◆ Gestellte Aufgabe 1
Kopiere aus dem Bericht über Kerbers Karriereende den Abschnitt von „Auch die Zuschauer“ bis „sich zu schieben.“ wortgetreu.
◆ Gestellte Aufgabe 2
Führe den Bericht über Kerbers Abschied vom Tennis im Anschluss an seinen letzten Satz weiter.

◆ Vorliegender Text
★ ★ ★ ★ ★ ★ ★

„Es ist verrückt“: Kerbers famose Karriere endet in Paris
Nach ihrem denkwürdigen Abschied von der Tennis-Bühne fiel es Angelique Kerber schwer, die Tränen zu unterdrücken. Das irre Viertelfinale bei den Olympischen Spielen in Frankreich gegen die Chinesin Qinwen Zheng wird als dramatisches finales Match der 36-Jährigen in die Sport-Geschichte eingehen. Die Ausnahmespielerin tritt zwar ohne Medaille in Paris ab. Beim 7:6 (7:4), 4:6, 6:7 (6:8) bewies Kerber aber noch einmal ihren immensen Kampfgeist.
„Natürlich ist es traurig, dass man die letzten zwei Punkte nicht gewonnen hat. Aber besser hätte ich mir das Szenario nicht vorstellen können“, sagte Kerber gerührt und musste sich bei all den Emotionen, die hochkamen, zwischenzeitlich sammeln: „Ich werde das Match für immer in Erinnerung bleiben. Es ist vorbei irgendwie. Es ist auch verrückt.“
Zwei Punkte fehlen zur Medaillenchance
Die Niederlage bedeutete, dass die einstige Nummer eins der Welt ihre Karriere ohne den märchenhaften Medaillencoup beendet. Alexander Zverev bleibt nach seinem 7:5, 6:3 gegen den Australier Alexei Popyrin einziger deutscher Tennis-Hoffnungsträger für eine Olympia-Platzierung unter den Top Drei. Der Tokio-Olympiasieger kann am Donnerstag mit einem Sieg gegen den Italiener Lorenzo Musetti ins Halbfinale einziehen.
Kerber ist als erfolgreichster deutschen Tennisspielerin seit Steffi Graf dennoch ein würdiger Abgang geglückt. Im dritten Satz führte die deutsche Hoffnungsträgerin noch mit 4:1 und 6:5, ausgelaugt von der Hitze konnte sie die Führung aber nicht halten.
Auch die Zuschauer versuchten, ihr mit „Angie, Angie“-Rufen zu helfen. Mit allem Mut wehrte sie im Tiebreak noch einmal drei Matchbälle in Serie ab. Doch nach 3:04 Stunden blieb das Happy End aus. „Der Tiebreak allgemein war schon sehr emotional“, berichtete die Kielerin. Dass es das letzte Match war, versuche sie noch ein wenig von sich zu schieben.

★ ★ ★ ★ ★ ★ ★

◆ Vorliegende Zeilen
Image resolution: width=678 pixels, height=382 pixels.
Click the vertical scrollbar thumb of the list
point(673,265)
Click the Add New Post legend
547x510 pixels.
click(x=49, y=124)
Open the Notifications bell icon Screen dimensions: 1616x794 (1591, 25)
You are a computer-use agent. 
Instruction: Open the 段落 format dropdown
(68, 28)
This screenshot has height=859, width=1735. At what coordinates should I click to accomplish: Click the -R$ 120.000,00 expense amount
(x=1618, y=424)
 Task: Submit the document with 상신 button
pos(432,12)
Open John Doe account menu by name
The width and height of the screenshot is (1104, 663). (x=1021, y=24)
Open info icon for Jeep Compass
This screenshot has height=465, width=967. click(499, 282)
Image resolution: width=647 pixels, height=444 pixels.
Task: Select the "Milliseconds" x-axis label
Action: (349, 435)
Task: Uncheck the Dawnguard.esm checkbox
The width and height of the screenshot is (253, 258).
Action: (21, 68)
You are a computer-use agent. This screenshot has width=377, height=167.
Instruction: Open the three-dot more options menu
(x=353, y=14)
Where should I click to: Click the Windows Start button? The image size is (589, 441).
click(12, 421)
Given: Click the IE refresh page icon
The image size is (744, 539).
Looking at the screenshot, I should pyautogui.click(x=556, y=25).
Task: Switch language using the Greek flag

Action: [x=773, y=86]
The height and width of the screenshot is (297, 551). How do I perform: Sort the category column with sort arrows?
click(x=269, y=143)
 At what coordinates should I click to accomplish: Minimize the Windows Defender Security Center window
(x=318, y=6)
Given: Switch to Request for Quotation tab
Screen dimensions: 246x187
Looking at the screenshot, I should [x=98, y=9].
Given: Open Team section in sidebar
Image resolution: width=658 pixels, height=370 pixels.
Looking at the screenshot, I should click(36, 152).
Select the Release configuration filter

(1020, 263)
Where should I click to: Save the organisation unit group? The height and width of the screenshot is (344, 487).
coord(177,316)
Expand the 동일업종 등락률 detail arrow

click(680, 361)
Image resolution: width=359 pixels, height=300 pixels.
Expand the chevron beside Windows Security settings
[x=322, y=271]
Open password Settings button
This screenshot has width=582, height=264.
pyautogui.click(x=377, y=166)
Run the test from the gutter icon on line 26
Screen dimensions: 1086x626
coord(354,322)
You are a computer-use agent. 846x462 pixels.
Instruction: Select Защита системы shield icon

★ ★ ★ ★ ★ ★ ★

◆ Ausgabe 1
Auch die Zuschauer versuchten, ihr mit „Angie, Angie“-Rufen zu helfen. Mit allem Mut wehrte sie im Tiebreak noch einmal drei Matchbälle in Serie ab. Doch nach 3:04 Stunden blieb das Happy End aus. „Der Tiebreak allgemein war schon sehr emotional“, berichtete die Kielerin. Dass es das letzte Match war, versuche sie noch ein wenig von sich zu schieben.

◆ Ausgabe 2
Erfolgreichste deutsche Tennisspielerin nach Steffi Graf tritt ab
„Ich kann es im Moment noch gar nicht realisieren“, gestand die prominenteste deutsche Tennisspielerin der vergangenen Jahre. Das werde sie wohl erst „in zwei, drei Tagen“ oder „vielleicht in zwei, drei Wochen“. „Aber es sind viele Emotionen. Als ich aus der Kabine rauskam, war es schon nicht so einfach.“
Eine der populärsten und bekanntesten deutschen Sportlerinnen des vergangenen Jahrzehnts zieht sich nun zurück. Ihre Laufbahn hatte Höhen und Tiefen. Aber insbesondere die Glanzpunkte werden in Erinnerung bleiben. Kerber ist Australian-Open- und US-Open-Champion 2016, Wimbledon-Siegerin 2018 und stand an der Spitze der Weltrangliste. In Rio de Janeiro gewann sie 2016 Olympia-Silber. Eine solch eindrucksvolle Erfolgsliste wird der Deutsche Tennis Bund im Damen-Bereich voraussichtlich lange nicht erleben.
Boris Becker gratulierte zu einer „einzigartigen Karriere“ und schrieb auf X: „Du hast heute nochmal alles auf dem Platz gelassen (wie immer) und kannst stolz auf deine Leistung sein! Wir werden dich sehr vermissen.“
Kerber war einfach nur „stolz“, was sie in den vergangenen Tagen und in den vergangenen zwei Jahrzehnten geleistet hat. „Ich habe alles erreicht, was ich mir erträumt habe. Was will man am Ende mehr?“, so die frühere deutsche Sportlerin des Jahres, die bei ihrem Abgang nun auch ihren Frieden mit den zuvor wenig geliebten Sandplätzen in Paris geschlossen hat.
Kerber ist inzwischen Mutter einer rund 17 Monate alten Tochter. Ihre Prioritäten haben sich ein wenig verschoben. Ihr Comeback nach der Babypause gestaltete sich über Monate schwierig und war lange von schwachen Ergebnissen geprägt. Erst nach der Ankündigung, dass die Sommerspiele ihr letztes Turnier werden, spielte die Linkshänderin befreit auf. Bis zum letzten Punkt zeigte die Vorzeigesportlerin noch einmal, was sie besonders auszeichnete: der Kampfgeist.
Kerber nervt ihre Gegnerin
Welche Dramatik sich in diesem letzten Kerber-Match entwickeln würde, war anfangs nicht abzusehen. Das Viertelfinale gegen die chinesische Top-Ten-Spielerin endete mit außergewöhnlicher Party-Atmosphäre, begann aber auf dem noch fast leeren Court Philippe-Chatrier. Nach der Niederlage von Dominik Koepfer gegen den serbischen Wimbledon-Finalisten Novak Djokovic (5:7, 3:6) hatten die Zuschauer die Pause für eine Auszeit genutzt.
Kerber sicherte sich bei einem fehlerhaften Start der Chinesin ein frühes Break und führte mit 3:1. Doch als sich die Weltranglisten-Siebte steigerte und sie immer mehr unter Druck setzte, verlor die Norddeutsche kurzzeitig den Faden und vier Spiele nacheinander.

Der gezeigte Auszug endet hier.